Sunday, September 25, 2011

Jesus Guide To Success Mark 1:35-45 (Close Encounters OF The Jesus KInd Part 4


One of the distinguishing features of the twentieth century, which is following us into this new millennium, is the fascination that we have with fame and success. It’s a product of electronic mass media that people can become famous all over the world. They can become celebrities whose faces and name sell everything from movie tickets to cameras, shoes, perfume and clothes.  The often sordid details of their flawed and broken lives sell new papers and magazines. We all want to know their secret to success or the details of their fall.


In the west many of us have reached a level of success and material wealth that was unheard of 100 years ago let alone in the history of the world, and we tend to live lives of some comfort because of it or at least try to catch up with  to the expectations of comfort that our consumer society pushes on us. Into this world as we read the gospel of Mark this person Jesus Christ walks and invites us to follow him. Today as we look at how Jesus handled the growing success of his ministry and work in Capernaum and Galilee. I pray that we might have a close encounter of the Jesus kind that would enable us to look at our lives and how we handle success.

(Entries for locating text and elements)
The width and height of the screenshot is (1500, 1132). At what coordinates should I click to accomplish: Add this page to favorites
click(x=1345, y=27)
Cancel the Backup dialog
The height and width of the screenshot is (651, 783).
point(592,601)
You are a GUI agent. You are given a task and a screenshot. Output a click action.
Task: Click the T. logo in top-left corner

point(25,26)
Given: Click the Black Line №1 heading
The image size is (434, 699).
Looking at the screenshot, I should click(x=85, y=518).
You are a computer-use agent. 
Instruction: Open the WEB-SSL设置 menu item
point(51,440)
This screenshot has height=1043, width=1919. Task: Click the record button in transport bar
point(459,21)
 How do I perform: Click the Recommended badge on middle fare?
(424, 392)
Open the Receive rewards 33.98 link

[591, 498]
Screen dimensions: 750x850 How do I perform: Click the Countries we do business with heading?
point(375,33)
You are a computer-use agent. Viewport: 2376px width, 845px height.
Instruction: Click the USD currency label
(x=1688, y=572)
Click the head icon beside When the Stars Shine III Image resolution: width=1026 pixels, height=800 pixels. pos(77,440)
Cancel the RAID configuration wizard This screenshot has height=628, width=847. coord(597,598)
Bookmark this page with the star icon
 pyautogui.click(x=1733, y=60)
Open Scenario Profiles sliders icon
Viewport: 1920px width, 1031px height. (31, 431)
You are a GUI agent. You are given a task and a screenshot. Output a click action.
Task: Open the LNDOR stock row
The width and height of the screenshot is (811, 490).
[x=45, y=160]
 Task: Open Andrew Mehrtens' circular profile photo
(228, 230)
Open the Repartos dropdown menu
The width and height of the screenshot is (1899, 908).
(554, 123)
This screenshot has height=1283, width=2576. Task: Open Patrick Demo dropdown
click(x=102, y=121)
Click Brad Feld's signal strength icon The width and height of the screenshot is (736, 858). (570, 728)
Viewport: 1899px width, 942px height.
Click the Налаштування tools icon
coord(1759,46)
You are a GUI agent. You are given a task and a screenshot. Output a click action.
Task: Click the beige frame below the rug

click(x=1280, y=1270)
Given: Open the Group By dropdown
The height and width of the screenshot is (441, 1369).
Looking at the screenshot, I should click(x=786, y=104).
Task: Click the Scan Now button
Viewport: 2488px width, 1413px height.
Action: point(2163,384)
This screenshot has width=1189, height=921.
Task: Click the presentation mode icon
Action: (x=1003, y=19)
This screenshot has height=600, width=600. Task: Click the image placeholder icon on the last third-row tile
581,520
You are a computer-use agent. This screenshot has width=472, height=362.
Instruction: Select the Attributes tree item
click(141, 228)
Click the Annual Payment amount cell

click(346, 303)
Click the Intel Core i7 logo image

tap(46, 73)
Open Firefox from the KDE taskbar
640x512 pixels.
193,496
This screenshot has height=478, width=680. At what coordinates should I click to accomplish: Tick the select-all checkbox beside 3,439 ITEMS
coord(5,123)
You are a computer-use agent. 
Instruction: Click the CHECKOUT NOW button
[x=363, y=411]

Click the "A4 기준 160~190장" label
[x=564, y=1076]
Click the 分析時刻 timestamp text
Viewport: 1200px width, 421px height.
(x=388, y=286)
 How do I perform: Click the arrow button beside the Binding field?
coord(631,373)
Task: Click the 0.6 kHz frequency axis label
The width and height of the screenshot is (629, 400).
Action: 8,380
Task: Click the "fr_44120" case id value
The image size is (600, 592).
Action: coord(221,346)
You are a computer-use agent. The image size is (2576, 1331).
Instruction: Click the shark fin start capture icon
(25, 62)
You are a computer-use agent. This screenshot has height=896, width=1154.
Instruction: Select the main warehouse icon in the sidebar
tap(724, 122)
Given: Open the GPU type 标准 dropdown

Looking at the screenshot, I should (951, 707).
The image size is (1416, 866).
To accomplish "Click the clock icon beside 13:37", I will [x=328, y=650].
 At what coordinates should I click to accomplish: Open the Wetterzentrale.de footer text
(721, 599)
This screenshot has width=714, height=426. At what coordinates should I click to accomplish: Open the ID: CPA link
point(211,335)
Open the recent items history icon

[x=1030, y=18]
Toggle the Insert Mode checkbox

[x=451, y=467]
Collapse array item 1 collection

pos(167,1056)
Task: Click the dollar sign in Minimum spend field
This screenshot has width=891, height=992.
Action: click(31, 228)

Jobs –
a: In the sermon on success, which products does it say celebrities' faces and names sell?
b: Find and copy each line of the listing that contains the word "logo".

Exercise responses –
a: Movie tickets, cameras, shoes, perfume, and clothes.

b:
Task: Click the T. logo in top-left corner
Click the Intel Core i7 logo image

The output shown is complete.